▶ [Exercise requirements]: Using the material below, print a verbatim copy of every line from the one containing "The image size" through the one containing "This screenshot has width=622, height=1381.", inclusive, and omit the pictures.

▶ [Given data]:
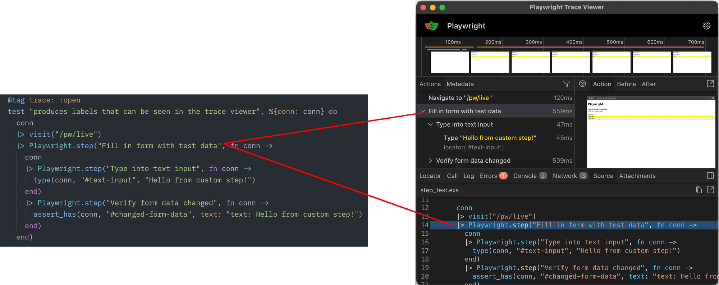
Task: Click the first blank timeline screenshot thumbnail
Action: [x=449, y=62]
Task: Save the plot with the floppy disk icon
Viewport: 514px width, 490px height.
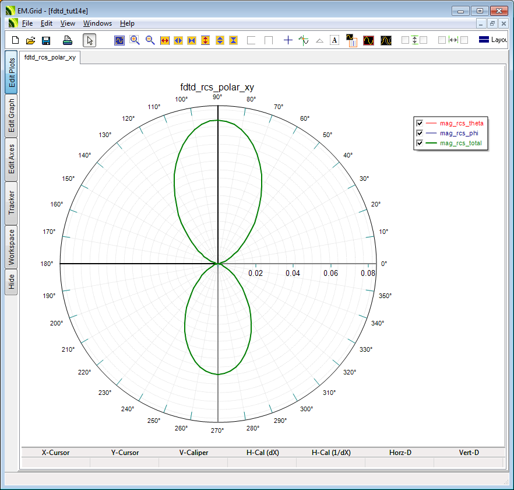Action: (x=46, y=40)
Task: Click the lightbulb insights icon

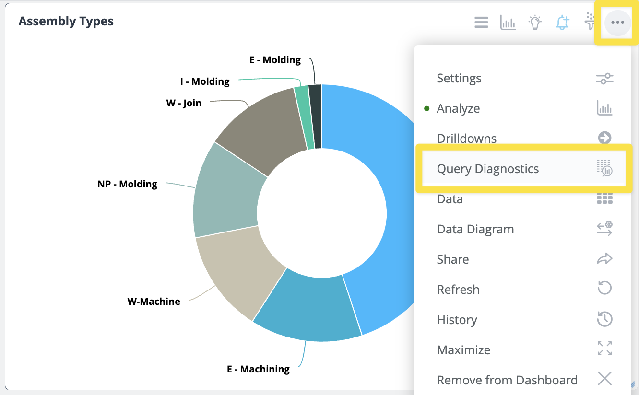Action: coord(535,22)
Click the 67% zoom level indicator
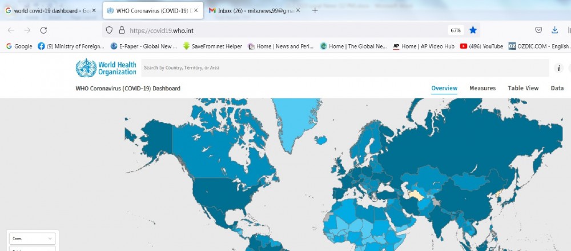Image resolution: width=571 pixels, height=251 pixels. point(456,30)
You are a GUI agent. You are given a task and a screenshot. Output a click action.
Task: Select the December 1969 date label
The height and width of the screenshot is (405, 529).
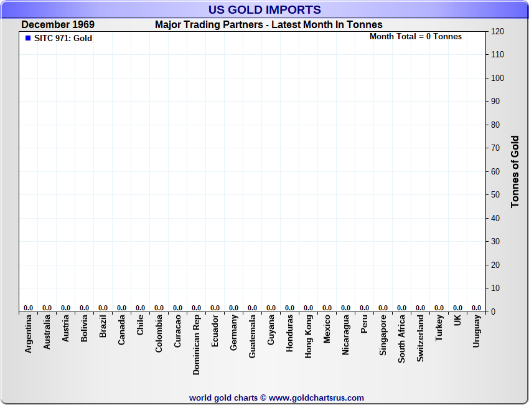58,25
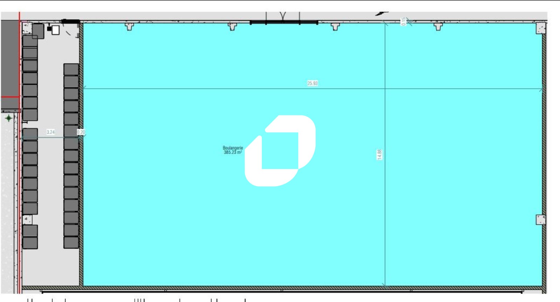Click the door swing symbol on the top wall
This screenshot has height=302, width=560.
[x=283, y=16]
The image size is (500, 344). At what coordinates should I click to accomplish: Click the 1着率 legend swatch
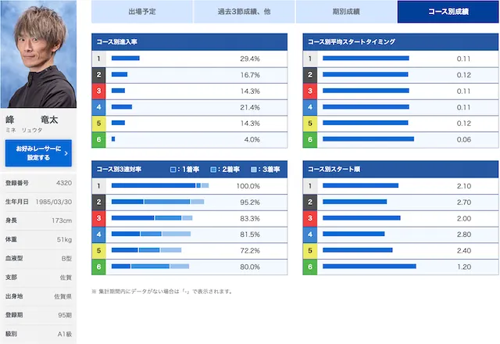pyautogui.click(x=173, y=169)
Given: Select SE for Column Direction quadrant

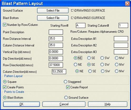Looking at the screenshot, I should click(x=90, y=71).
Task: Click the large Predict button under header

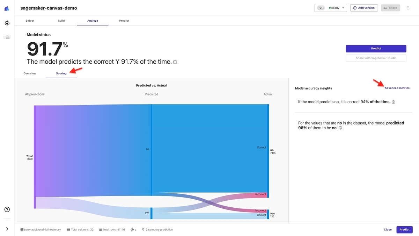Action: 376,49
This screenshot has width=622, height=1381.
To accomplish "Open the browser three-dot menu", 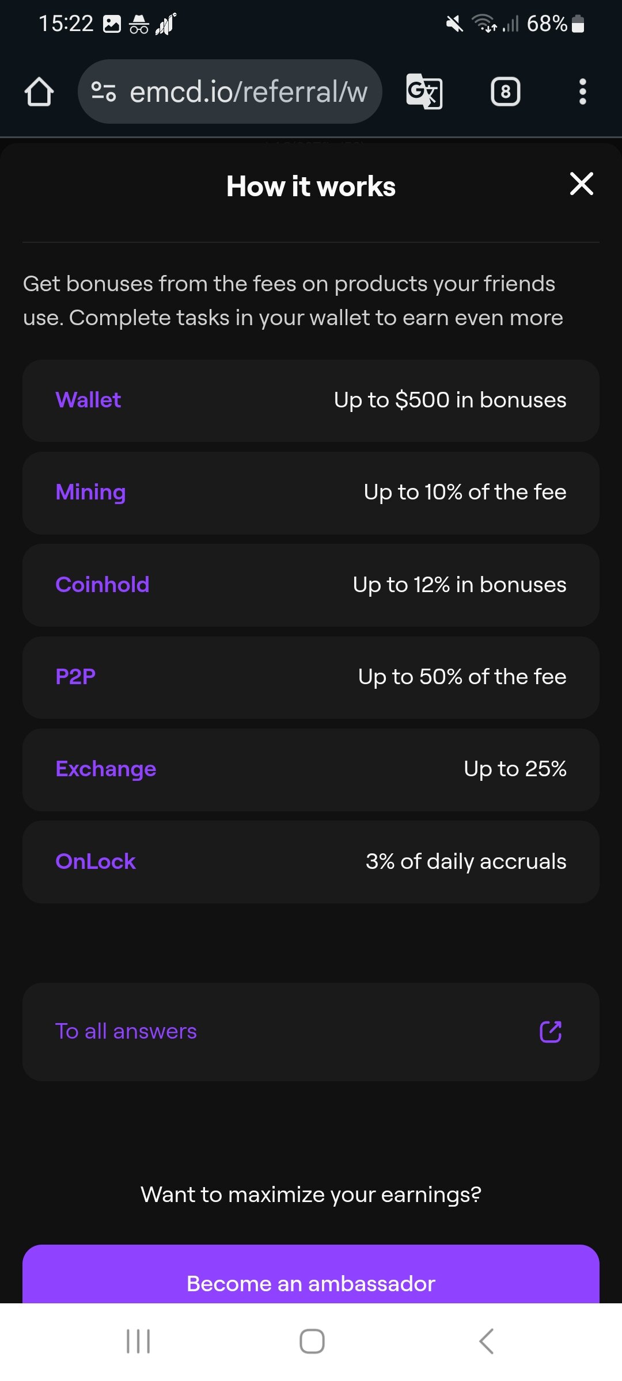I will tap(582, 92).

▶ [Solution to the exercise]:
The image size is (500, 344). At what coordinates should I click to accomplish: Click the 1着率 legend swatch
pyautogui.click(x=173, y=169)
Given: Select SE for Column Direction quadrant

Looking at the screenshot, I should click(x=90, y=71).
Task: Click the large Predict button under header

Action: 376,49
This screenshot has width=622, height=1381.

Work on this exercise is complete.